City on a Hill has a great deal to say about the building of suburbia—a utopian vision that was realized to a greater extent than any idea since the Jeffersonian grid. Frank Lloyd was a tireless promoter of automobile-oriented suburbia, which he called Broadacre City. 

“By 1942, even with the world at war, Wright amazingly managed to organize a citizens’ petition urging President Roosevelt to move the nation toward a Broadacre future. Sixty-four prominent Americans, including Albert Einstein, John Dewey, Archibald MacLeish, and Nelson Rockefeller, signed the petition,” writes Krieger.

The New Towns movement of the 1960s and 1970s was conventional suburbia wrapped in intellectual and socially-conscious packaging—notable examples include Reston VA, Columbia MD, Irvine CA, and The Woodlands TX—and this movement was tied into Walt Disney’s vision for EPCOT (the Experimental Prototype Community of Tomorrow). 

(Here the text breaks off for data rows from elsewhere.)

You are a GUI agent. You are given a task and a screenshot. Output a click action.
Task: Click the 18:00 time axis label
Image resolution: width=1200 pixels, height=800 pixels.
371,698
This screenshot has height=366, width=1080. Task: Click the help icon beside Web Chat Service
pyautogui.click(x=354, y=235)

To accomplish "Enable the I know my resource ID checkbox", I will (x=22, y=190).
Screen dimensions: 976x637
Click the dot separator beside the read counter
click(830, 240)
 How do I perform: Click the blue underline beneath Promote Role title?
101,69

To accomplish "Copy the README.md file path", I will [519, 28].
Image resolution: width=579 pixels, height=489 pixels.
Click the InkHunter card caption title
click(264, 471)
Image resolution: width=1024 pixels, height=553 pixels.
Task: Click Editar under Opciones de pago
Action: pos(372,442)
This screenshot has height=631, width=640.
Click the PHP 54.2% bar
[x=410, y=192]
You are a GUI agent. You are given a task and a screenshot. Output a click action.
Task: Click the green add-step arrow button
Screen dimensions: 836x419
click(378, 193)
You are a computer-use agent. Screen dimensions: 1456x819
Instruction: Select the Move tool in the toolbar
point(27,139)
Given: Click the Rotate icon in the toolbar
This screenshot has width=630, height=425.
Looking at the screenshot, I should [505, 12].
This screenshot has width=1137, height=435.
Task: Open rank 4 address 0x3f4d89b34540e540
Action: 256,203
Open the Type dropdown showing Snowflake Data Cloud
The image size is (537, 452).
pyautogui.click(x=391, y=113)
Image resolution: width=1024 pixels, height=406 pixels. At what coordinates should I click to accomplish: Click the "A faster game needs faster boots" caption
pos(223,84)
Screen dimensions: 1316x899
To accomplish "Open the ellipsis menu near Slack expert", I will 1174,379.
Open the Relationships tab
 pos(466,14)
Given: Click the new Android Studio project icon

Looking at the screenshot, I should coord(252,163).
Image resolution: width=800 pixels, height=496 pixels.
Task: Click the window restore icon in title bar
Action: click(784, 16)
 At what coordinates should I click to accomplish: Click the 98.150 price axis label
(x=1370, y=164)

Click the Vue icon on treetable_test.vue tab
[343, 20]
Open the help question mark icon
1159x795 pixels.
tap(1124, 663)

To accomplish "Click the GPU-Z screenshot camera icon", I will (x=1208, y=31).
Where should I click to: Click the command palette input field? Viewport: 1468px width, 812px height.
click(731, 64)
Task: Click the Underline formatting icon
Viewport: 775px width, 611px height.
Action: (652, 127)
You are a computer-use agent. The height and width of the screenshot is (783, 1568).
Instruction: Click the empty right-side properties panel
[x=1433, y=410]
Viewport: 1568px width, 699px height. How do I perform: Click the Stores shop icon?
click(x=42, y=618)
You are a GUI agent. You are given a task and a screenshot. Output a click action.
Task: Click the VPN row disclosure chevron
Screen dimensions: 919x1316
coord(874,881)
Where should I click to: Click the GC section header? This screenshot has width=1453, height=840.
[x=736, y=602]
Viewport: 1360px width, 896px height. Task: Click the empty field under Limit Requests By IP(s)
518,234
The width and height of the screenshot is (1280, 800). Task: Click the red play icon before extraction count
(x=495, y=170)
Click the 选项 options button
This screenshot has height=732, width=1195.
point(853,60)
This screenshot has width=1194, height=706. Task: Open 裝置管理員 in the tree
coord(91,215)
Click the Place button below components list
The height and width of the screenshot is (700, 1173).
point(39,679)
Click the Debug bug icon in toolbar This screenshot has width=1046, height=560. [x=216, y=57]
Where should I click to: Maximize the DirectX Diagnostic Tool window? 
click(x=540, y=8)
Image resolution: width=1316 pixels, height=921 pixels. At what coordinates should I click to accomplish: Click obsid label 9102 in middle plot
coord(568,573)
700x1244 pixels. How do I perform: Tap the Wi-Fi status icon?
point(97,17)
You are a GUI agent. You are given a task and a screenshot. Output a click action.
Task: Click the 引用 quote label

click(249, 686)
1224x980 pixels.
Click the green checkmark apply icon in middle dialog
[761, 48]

Urban renewal—the flip side of suburbia—is also covered at length. Jane Jacobs referred to urban renewal as the “sacking of cities,” but these were also utopian visions to improve cities, Krieger says. The scale of investment in cities is unmatched today—such as tearing down 40 blocks of St. Louis riverfront neighborhoods to create a monument and make room for a highway. Although Krieger fully recognizes the damage that was done, he yearns for similarly ambitious federal policy today. Maybe this time we would get it right.

Speaking of Jacobs, she is hardly mentioned, although her nemesis, Robert Moses, gets a lot of space in the book. Krieger must have had a hard time drawing the line on what is and is not “urban idealism.” Most urban planning ideas are somewhat idealistic. Maybe in Krieger’s mind, Jacobs is too practical to be called an idealist. If so, he has a point.

Krieger seems somewhat ambivalent on Landscape Urbanism, a Harvard-endorsed idea that has had less of an impact than New Urbanism. Krieger ponders why Landscape Urbanism has ignored Olmsted:

“One might suppose that such activist architects, seeking to enlarge their sphere of influence, would consider Olmsted and his peers to be founding heroes of their profession. Were not Olmsted and his colleagues practicing as landscape architects and urban planners, inventing both these disciplines with their work? … Well, yes, but their sensibility—favoring naturalistic aesthetic effects—is largely out of fashion among progressive landscape architects.”

This brings us back to Waldheim, who recently conducted a gracious, sympathetic and highly respectful podcast interviewing CNU co-founder Plater-Zyberk, who discusses form-based codes, other new urbanist ideas, and cities in general. That’s the second bouquet that I refer to.

With Krieger’s book, which I recommend, and the interview by Waldheim, I sense a possible sea-change. The New Urbanism has hung around and nurtured many ideas with staying power. It no longer can be pigeon-holed by the ivory tower. As Krieger points out in City on a Hill, the accomplishments of the New Urbanism command respect.